La faute intentionnelle a été définie par rapport à la faute délictuelle, comme celle qui « suppose la volonté de causer le dommage et pas seulement d’en créer le risque » (Civ. 1ère, 10 avril 1996, 93-14571, publié au Bulletin).
Puis, en l’absence de cette volonté, un arrêt du 25 octobre 2018 a précisé que c’est bien la disparition totale de l’aléa qui caractérise la faute dolosive, avec la « conscience, chez l’assuré, du caractère inéluctable du dommage » (Civ. 2e, 25 octobre 2018, 16-23.103, publié au Bulletin).
Par ailleurs, le paiement d’amendes pénales ou administratives a toujours fait l’objet d’exclusions conventionnelles des polices d’assurance de responsabilité civile professionnelle.
La loi du 30 avril 2025, visant à harmoniser divers textes avec le droit européen, a institué dans le nouvel article 1254 du Code civil une nouvelle exclusion légale.

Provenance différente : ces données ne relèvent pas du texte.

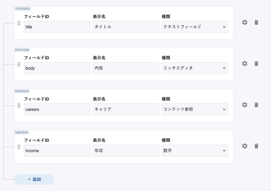Delete the title field using trash icon
The width and height of the screenshot is (271, 191).
pyautogui.click(x=256, y=22)
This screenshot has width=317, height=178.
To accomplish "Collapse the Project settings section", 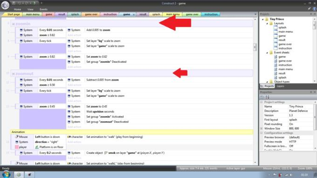I will (x=262, y=102).
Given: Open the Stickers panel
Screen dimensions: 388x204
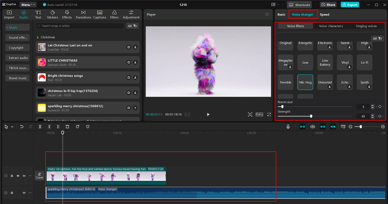Looking at the screenshot, I should [52, 15].
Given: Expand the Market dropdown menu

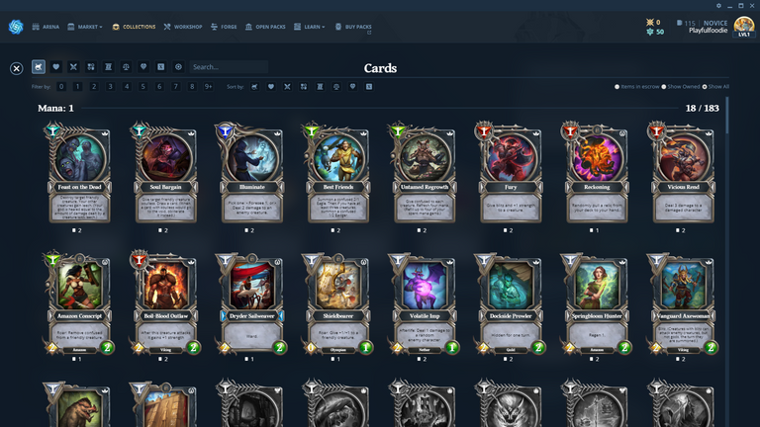Looking at the screenshot, I should click(85, 27).
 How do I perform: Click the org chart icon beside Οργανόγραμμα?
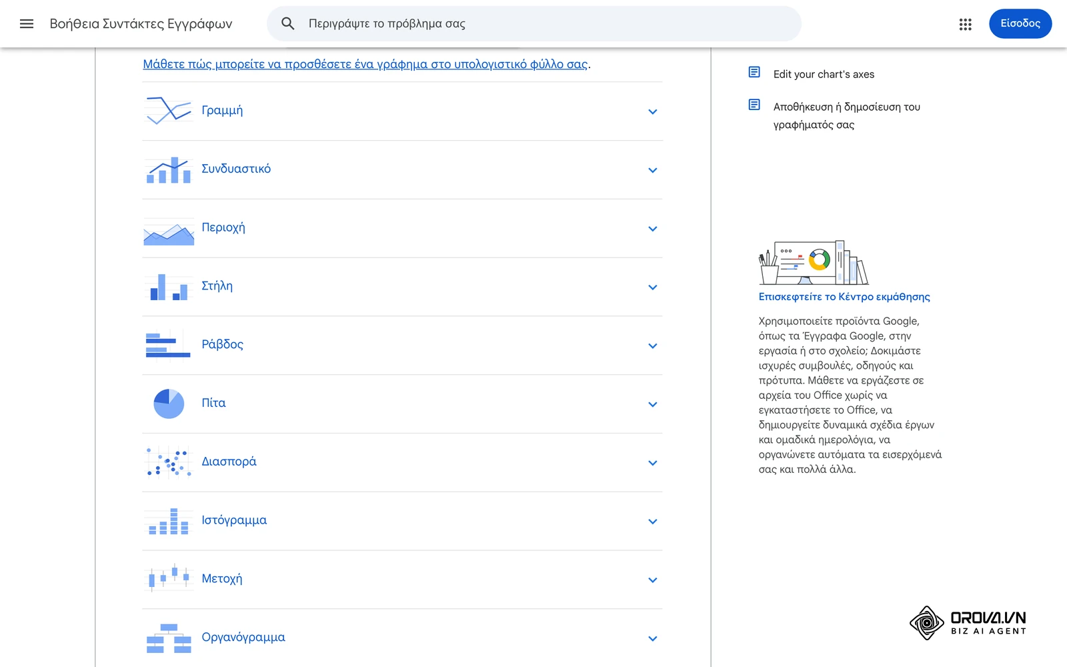(x=169, y=638)
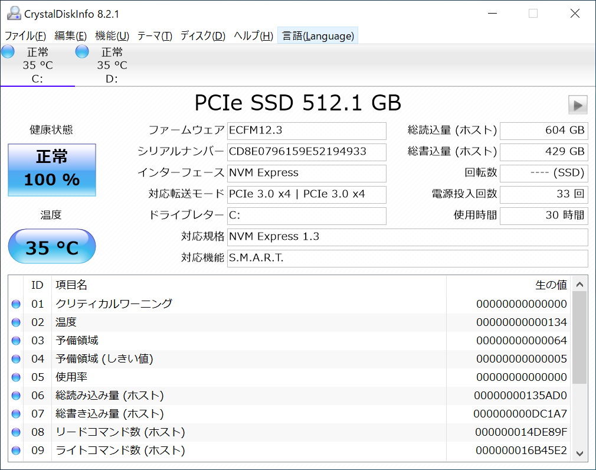Click the status dot for ライトコマンド数 (ホスト)
The width and height of the screenshot is (596, 470).
[16, 450]
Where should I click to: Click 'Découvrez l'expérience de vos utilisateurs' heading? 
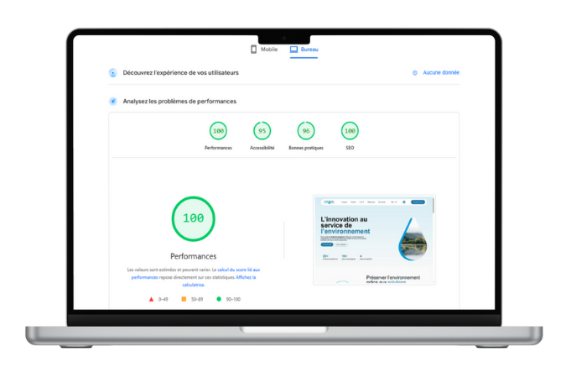180,73
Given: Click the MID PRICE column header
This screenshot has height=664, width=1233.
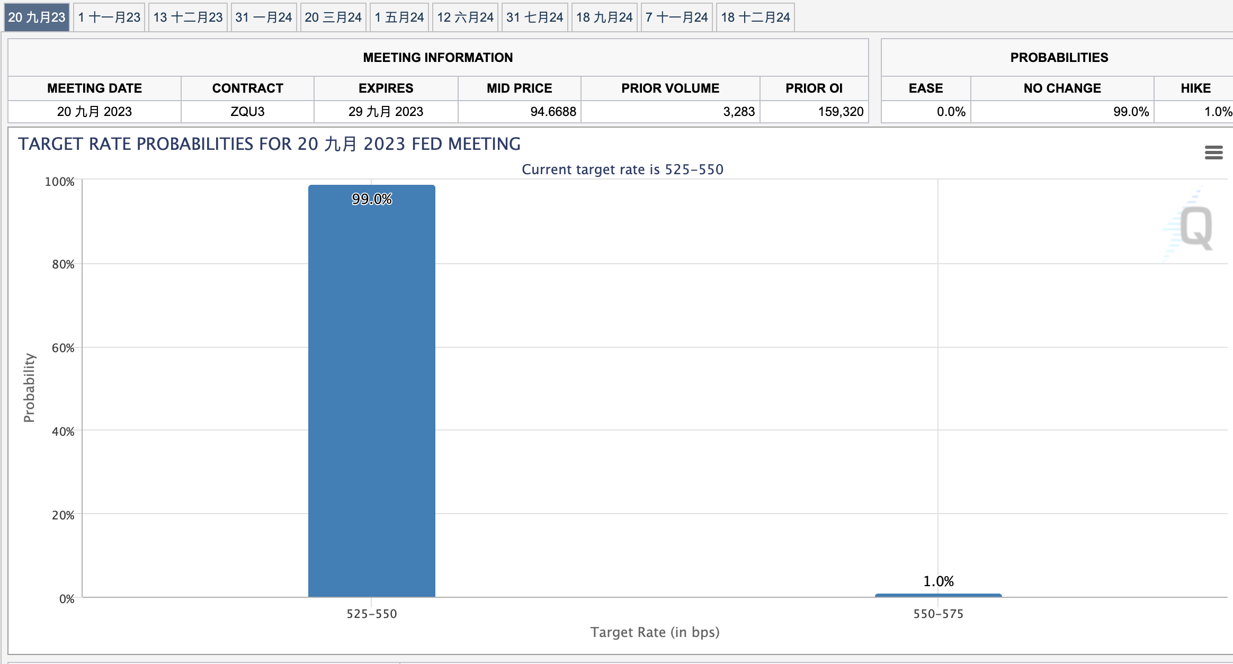Looking at the screenshot, I should tap(519, 88).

Aux termes de ce texte, « lorsqu’une personne est reconnue responsable d’un manquement aux obligations légales ou contractuelles afférentes à son activité professionnelle, le juge peut, à la demande du ministère public, devant les juridictions de l’ordre judiciaire, ou du Gouvernement, devant les juridictions de l’ordre administratif, et par une décision spécialement motivée, la condamner au paiement d’une sanction civile, dont le produit est affecté à un fonds consacré au financement des actions de groupe.
La condamnation au paiement de la sanction civile ne peut intervenir que si les conditions suivantes sont remplies :
1° L’auteur du dommage a délibérément commis une faute en vue d’obtenir un gain ou une économie indu ;
2° Le manquement constaté a causé un ou plusieurs dommages à plusieurs personnes physiques ou morales placées dans une situation similaire.

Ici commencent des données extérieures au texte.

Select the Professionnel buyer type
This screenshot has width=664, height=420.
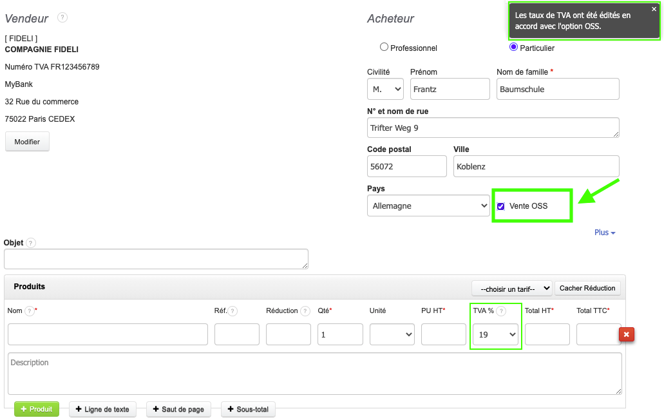pyautogui.click(x=384, y=47)
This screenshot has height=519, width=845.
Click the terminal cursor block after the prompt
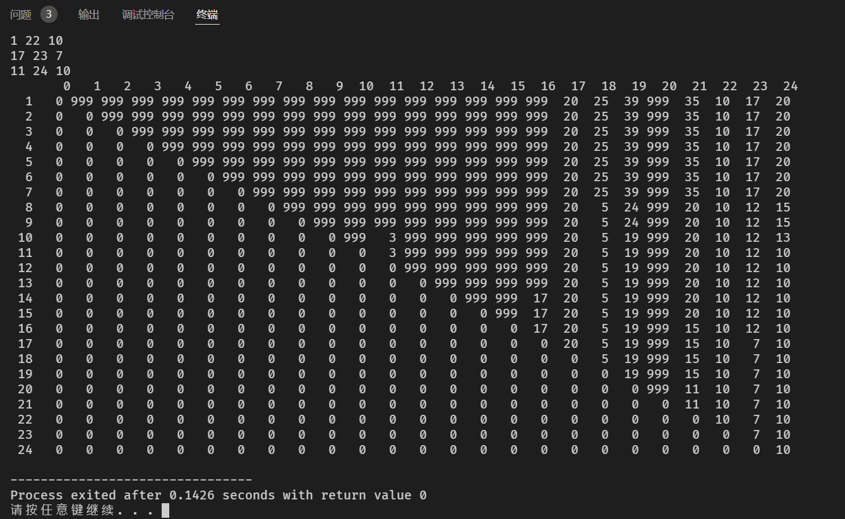165,510
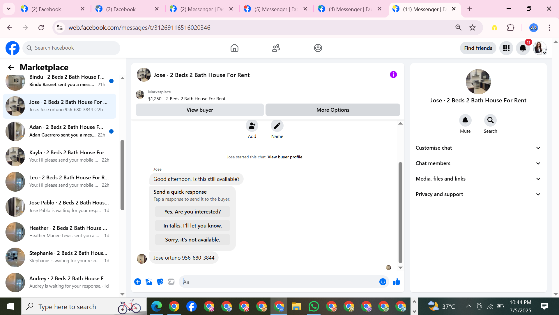Send "Sorry, it's not available." quick response
The width and height of the screenshot is (559, 315).
(192, 240)

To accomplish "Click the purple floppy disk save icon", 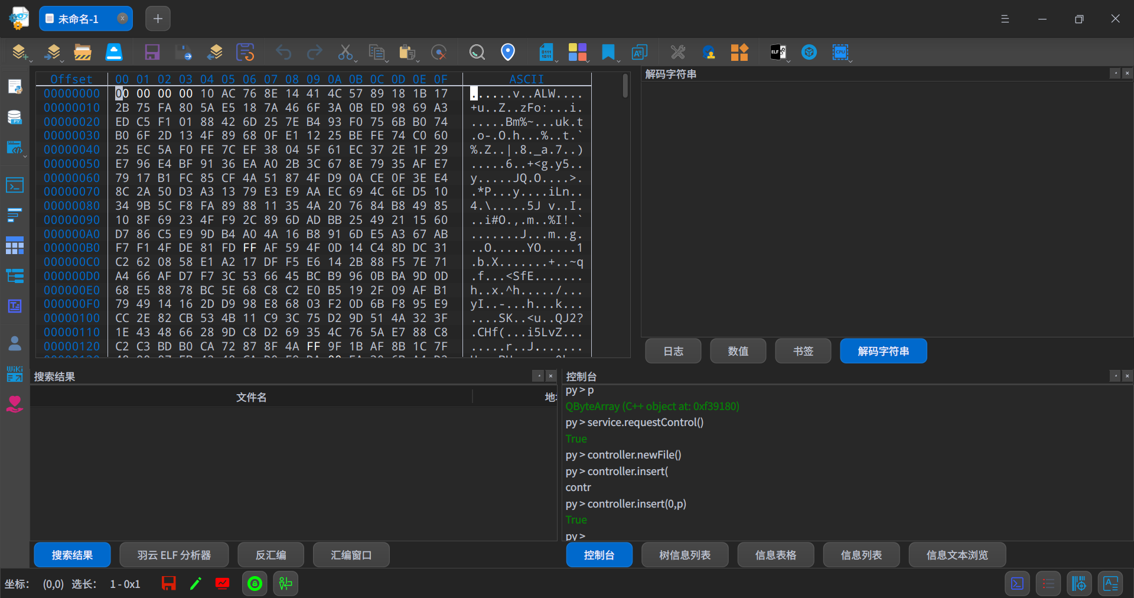I will click(x=152, y=53).
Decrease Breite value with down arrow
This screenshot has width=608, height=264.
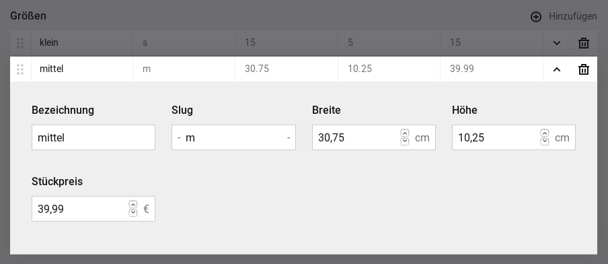coord(404,141)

Le montant de la sanction est proportionné à la gravité de la faute commise et au profit que l’auteur de la faute en a retiré. Si celui-ci est une personne physique, ce montant ne peut être supérieur au double du profit réalisé. Si l’auteur est une personne morale, ce montant ne peut être supérieur au quintuple du montant du profit réalisé.

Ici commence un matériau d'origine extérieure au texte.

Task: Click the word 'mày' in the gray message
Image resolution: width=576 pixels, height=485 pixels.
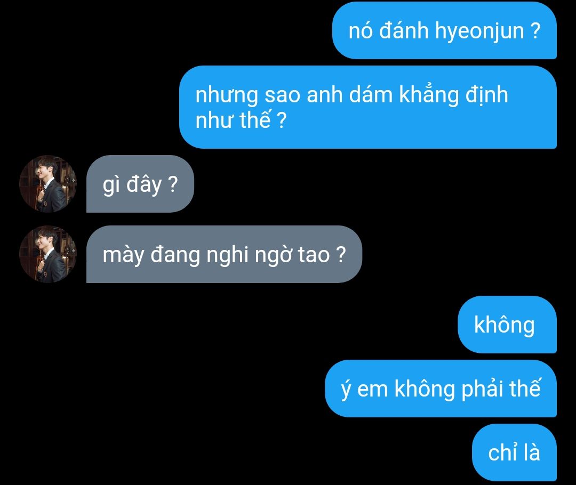Action: (123, 255)
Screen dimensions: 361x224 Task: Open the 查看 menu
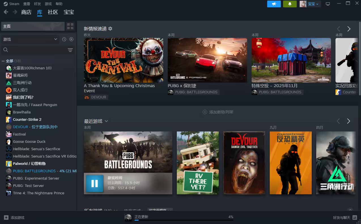pos(27,4)
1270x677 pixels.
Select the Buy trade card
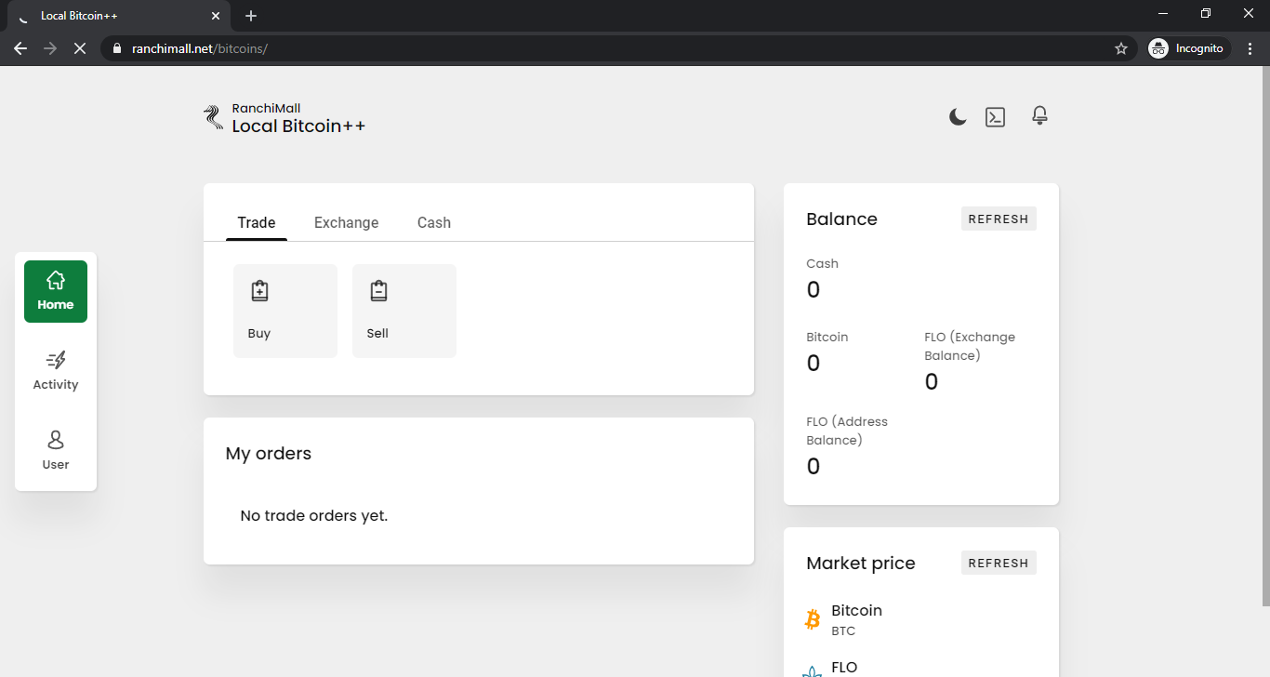(x=285, y=311)
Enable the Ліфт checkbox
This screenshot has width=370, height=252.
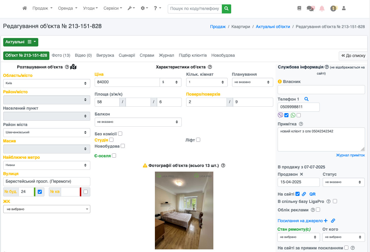(x=198, y=140)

Lorsqu’une sanction civile est susceptible d’être cumulée avec une amende administrative ou pénale infligée en raison des mêmes faits à l’auteur du manquement, le montant global des amendes prononcées ne dépasse pas le maximum légal le plus élevé.
Le risque d’une condamnation à la sanction civile n’est pas assurable ».
Cette disposition concerne essentiellement le risque d’entreprise, tel le régime de la responsabilité des producteurs du fait de produits défectueux, lorsque ceux-ci mettent sciemment sur le marché des produits ou effectuent des prestations susceptibles de constituer un danger pour des personnes physiques, et notamment des consommateurs, dans le but de réaliser un profit.
Mais elle serait applicable à tout professionnel ayant agi dans un but lucratif, notamment à un médecin ayant réalisé des interventions inutiles, ou un conseiller financier ayant préconisé des opérations de défiscalisation risquées à sa clientèle.
Le montant de la sanction civile sera proportionnel à la gravité de la faute commise et au profit que l’auteur de la faute en a retiré, avec un plafond. Il appartiendra donc au juge de se livrer à une appréciation subjective de la gravité de la faute commise, et à l’évaluation du profit réalisé.
Elle sera cumulable avec les amendes pénales prononcées pour les délits, notamment de Mise en danger d’autrui (CP, art. 223-1), atteintes involontaires à l’intégrité physique ou à la vie (CP, art. 222-19, 222-20 et 221-6), ou tromperie aggravée (CP, art. L441-1).
Mais la sanction civile sérielle de l’article 1254 fondée sur la recherche d’un profit ne suppose pas que son auteur ait nécessairement eu la volonté de causer le dommage lui-même « tel qu’il est survenu » ou qu’il ait eu la « conscience de son caractère inéluctable ».
Dès lors, seule la prise en charge de cette sanction civile serait inassurable, mais non l’indemnisation des victimes des dommages par l’assureur responsabilité civile de l’auteur du dommage.